* Action item *
Restate word for word the lines in the listing below, starting at the line containing "Expand quoted tweet with Show more" and ending at the line containing "Where should I", both included; leave out the rest.

* Exercise data *
┌──

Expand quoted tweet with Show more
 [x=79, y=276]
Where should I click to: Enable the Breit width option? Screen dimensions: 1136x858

└──
┌──

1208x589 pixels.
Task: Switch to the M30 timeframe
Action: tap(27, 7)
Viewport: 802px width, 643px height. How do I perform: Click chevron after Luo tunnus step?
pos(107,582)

└──

* Answer section *
Expand quoted tweet with Show more
 [x=79, y=276]
Where should I click to: Enable the Breit width option? Screen dimensions: 1136x858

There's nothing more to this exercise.